All variants of the basic approach, such as build-operate-transfer (BOT), design-build-finance-operate (DBFO), build-own-operate-transfer (BOOT), build-transfer-lease-operate (BTLO), build-own-operate-sell (BOOS), lease-refurbish-operate-transfer (LROT) underline the role of the government as a limited regulator in respect of safety, security and environment, with the flexibility to developers regarding fixation and collection of tariff, suitable manpower policies, area development, operation and marketing of its facilities and finalisation of means of finance and structure of the project finance.

As per the way ahead, the Infomerics report recommends that banks and financial institutions have to become instrumental in mobilising domestic savings with innovative instruments — with differentiation in price-period-hedge against inflation, legal statutory relaxation, exit options and deepening of the secondary market to provide momentum to the growth process.

Renewed focus on the role of banks and financial institutions in infrastructure financing could overcome the constraints of the development process, the report states.
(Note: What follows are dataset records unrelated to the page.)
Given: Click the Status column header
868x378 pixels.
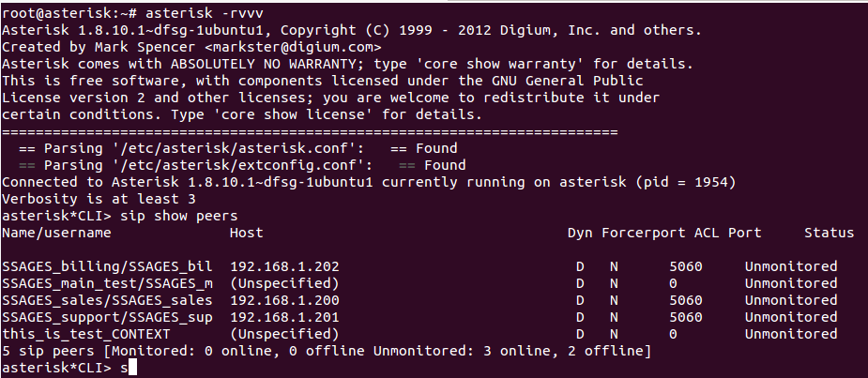Looking at the screenshot, I should pyautogui.click(x=830, y=233).
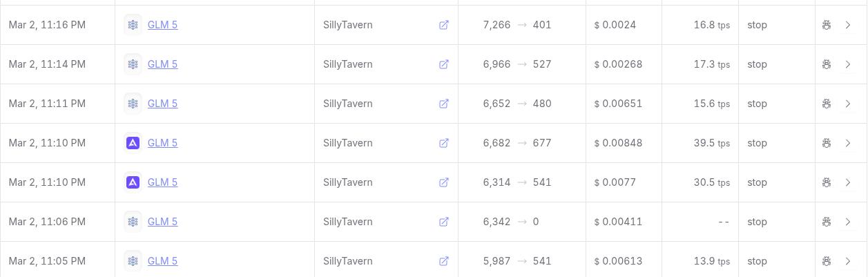The height and width of the screenshot is (277, 868).
Task: Follow the GLM 5 link in the 11:11 PM row
Action: tap(162, 104)
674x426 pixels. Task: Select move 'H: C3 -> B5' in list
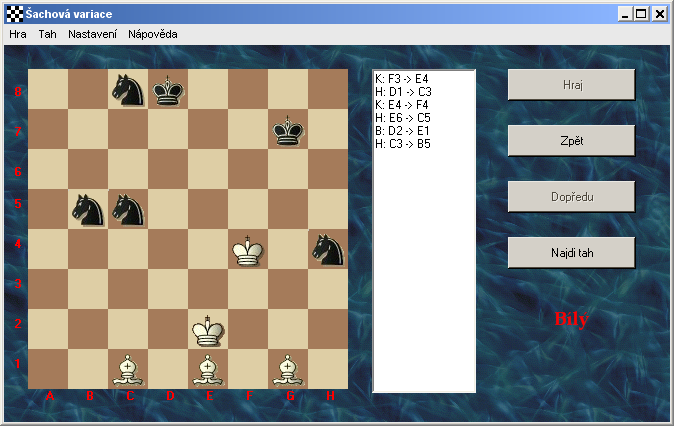(x=403, y=144)
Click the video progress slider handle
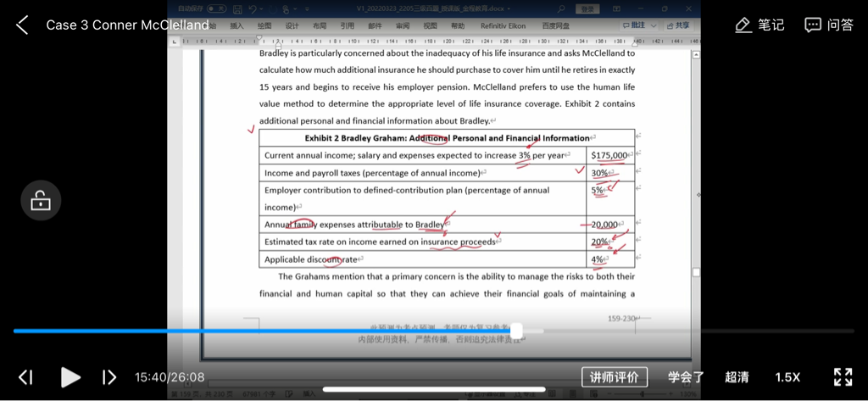 pos(516,331)
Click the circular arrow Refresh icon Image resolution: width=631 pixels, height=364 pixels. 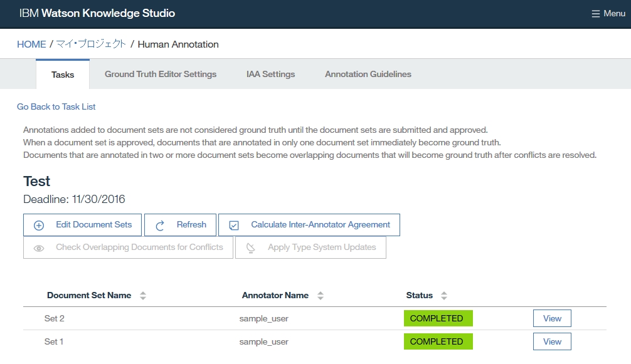click(x=160, y=226)
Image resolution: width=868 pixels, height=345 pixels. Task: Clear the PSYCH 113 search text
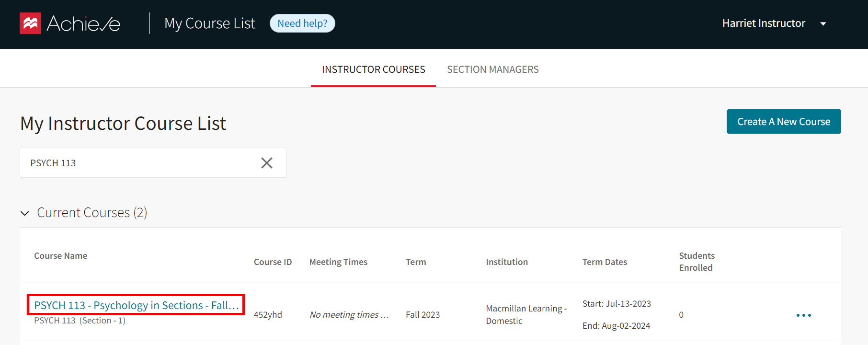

The incentives need to be changed, through commercial management, competition and stakeholder involvement by the two approaches of the concession and the structured financing option (SFO) to planning, development, management and financing of infrastructure projects.

It further emphasises the need to tap the capital market through an innovative credit rating system, launching of innovative borrowing instruments, development of an active secondary market in such securitised assets, as also greater rigour and market-oriented lending activities by these institutions.

The report recommends “Putting in place and significantly upscaling innovative infrastructure financing mechanisms, restructuring and regulatory reform progresses, monitoring and evaluation systems to track unfolding developments and effect mid-course correction, where ever necessary”.

It states “dichotomy between social and private costs (and benefits) necessitates the selection of projects not justified based on the conventional and extended cost-benefit techniques to avoid both the monopolistic abuses of infrastructure operations and the vagaries of the market”.